A good rebalance from having to close the caves out of order, but I think the difficulty swung too far in the other direction.
Archons still remain the undisputed king of the mission, with immortals + sentries getting honourable mentions. Perhaps change the cost change talent bit to limit how many you can have.
Stalkers are useful for fighting overlords, but having the same range as immortals (which break rocks fast) doesn't help them.
I didn't find the upgraded zealots very useful, mostly because I lost most of mine to jump banelings (while archons would just ignore them), though they weren't terrible warp ins when my base was undefended.
Midgame i feel like there were too few caves open, dropping down to 1 at some point.
Definetely need to rework cave opening mechanism, should probably toughen the nearest caves over time to create an incentive to knock them out.
Nice to see the talent system work as intended.
Archon replacing Zealot/Sentry/Stalker is a problem. Perhaps I can make some talents to boost those units.
Thanks for bug reports :D
Sentries do have some niche use, I think I built 2 one for defending 1 for offensive. Crushing grip is good for boss mobs (quillgors especially, and the very shield regen is good for archons, and hp regen good for zealots. A buff to zealots would see more sentries due to zealot's 100 hp.
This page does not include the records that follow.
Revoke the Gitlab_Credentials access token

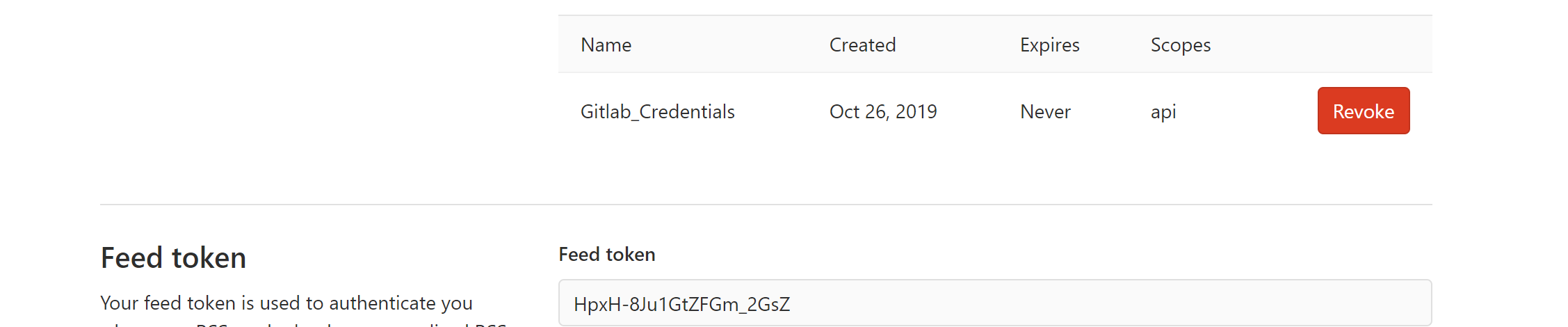(1363, 111)
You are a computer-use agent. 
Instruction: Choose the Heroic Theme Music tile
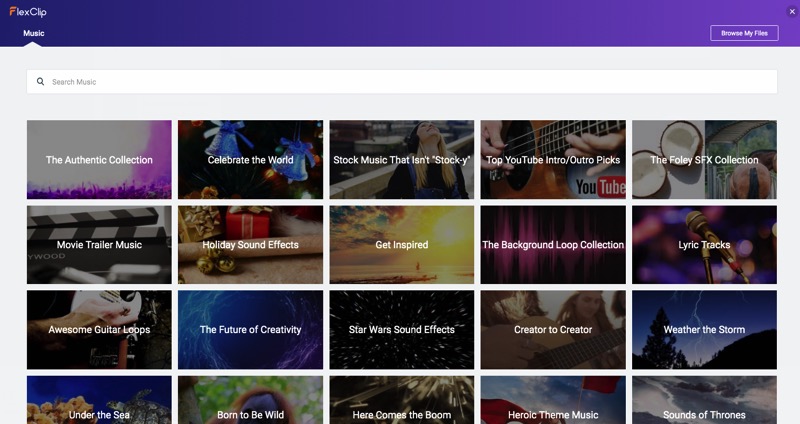(553, 400)
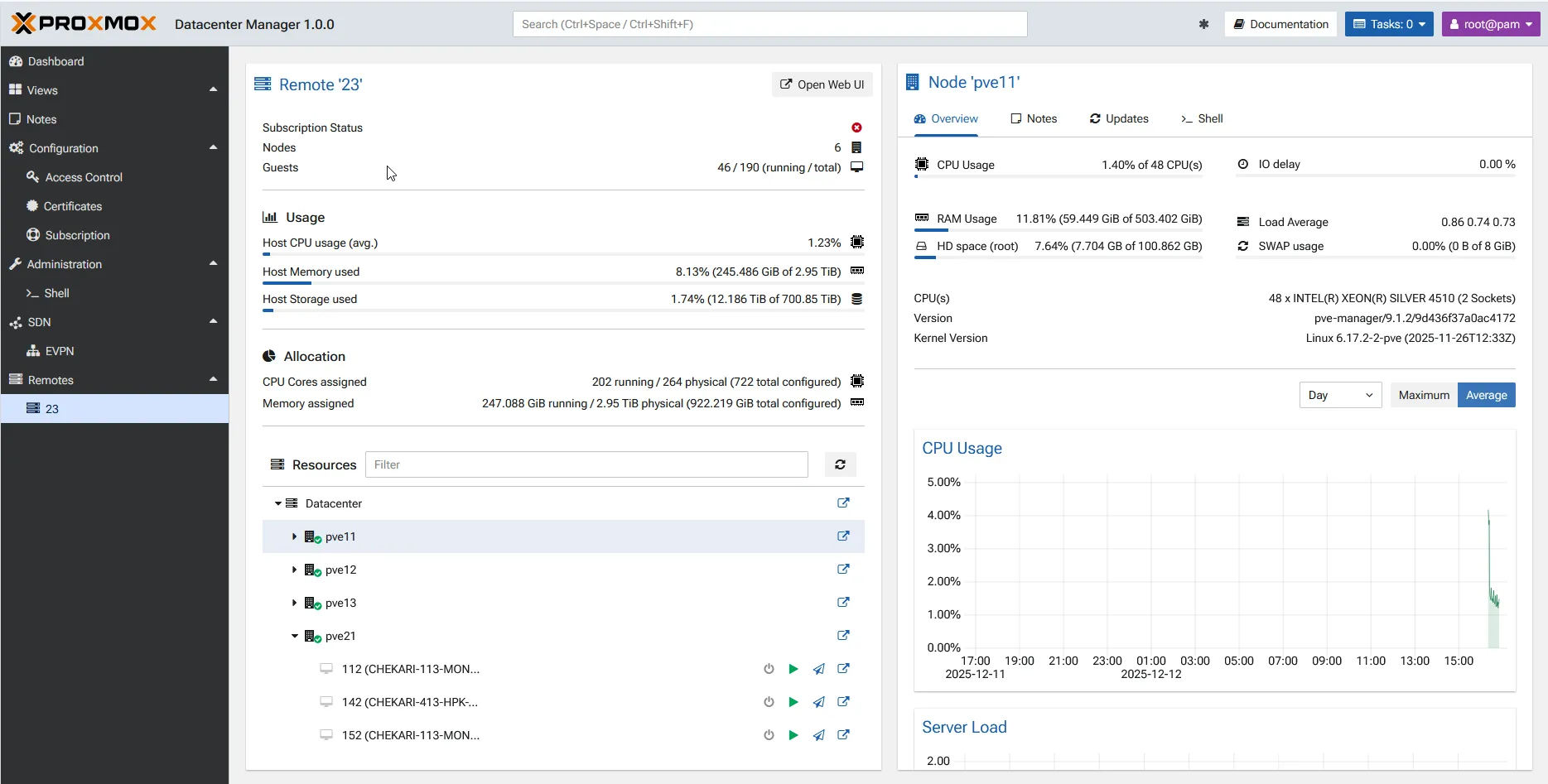The width and height of the screenshot is (1548, 784).
Task: Expand the pve13 node tree
Action: pyautogui.click(x=294, y=603)
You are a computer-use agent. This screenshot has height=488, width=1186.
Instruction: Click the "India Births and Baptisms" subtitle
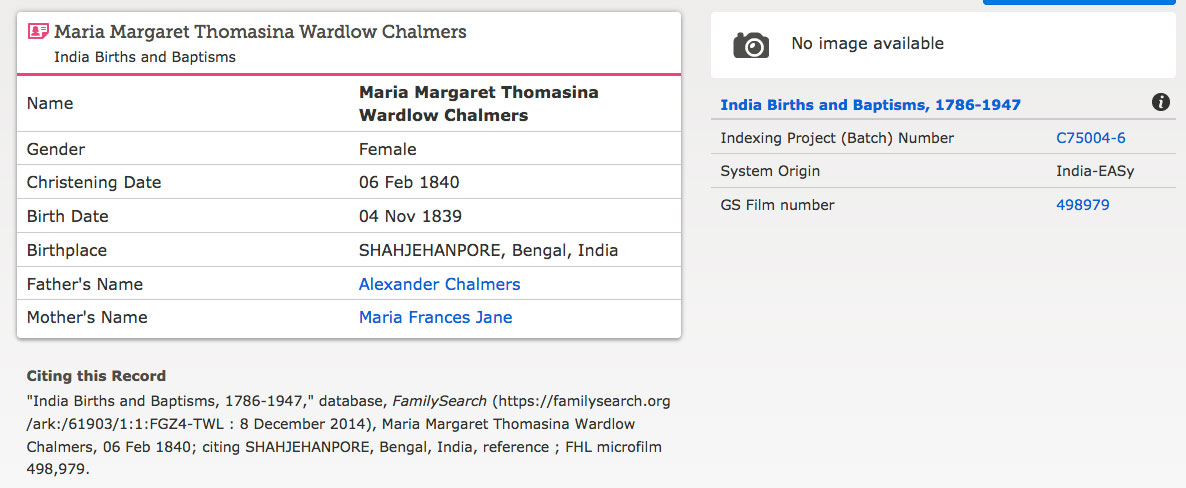(145, 57)
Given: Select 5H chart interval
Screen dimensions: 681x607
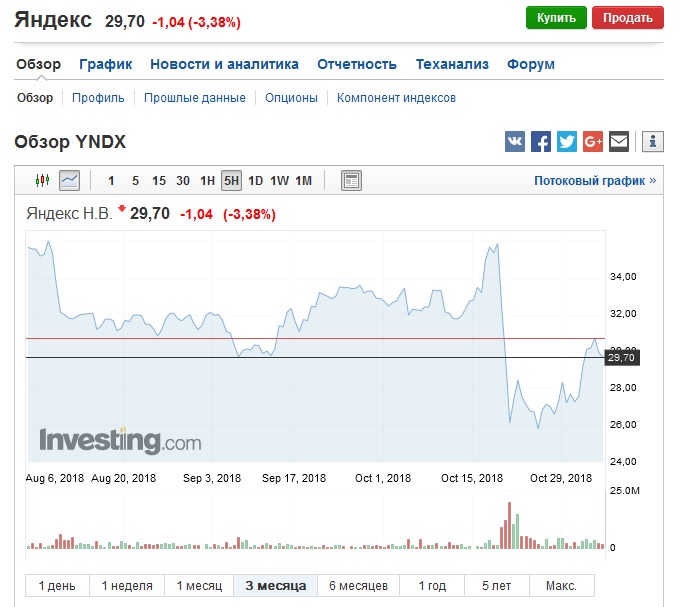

I'm not sure solarite works as an strategic mechanic, as its use remains fairly one-dimentional. You get income for econ greed, then use the epic income to get a tech advantage which you convert into army advantage which you increase further with army solarite tech. Feels like a flatout buff rather than a strategical, as by the time you swap you no longer need the econ advantage.
Okay tried it again after my initial complaints. Manged to beat it on hard with an immortal/archon deathball. Spent solarite on resource income boost first, so quickly got 3 forges+ tech up and running, switched to army-based solarite afterwards. Focussed on teleporting to kill the caves first so I only got 2 dropperlords. Made the game feel a lot easier.
Closing order of caves.
Caves opening on units created is probably too abusable. For example, I purposefully didn't hit the first cap until just before I closed cave 6. On the other hand, caves opening on units created is painful if you lose a lot of units early (zealot heavy strats), setting you back farther. Similarly, players have an incentive to close the stronger caves first.
Some of the caves may need reworking to allow more units to hit them, or so you can put a few immortals off on the side to constantly whittle down hp. Cave 3 in particular.
Bug found: opening both menu's and closing one keeps one menu open but the game unpauses.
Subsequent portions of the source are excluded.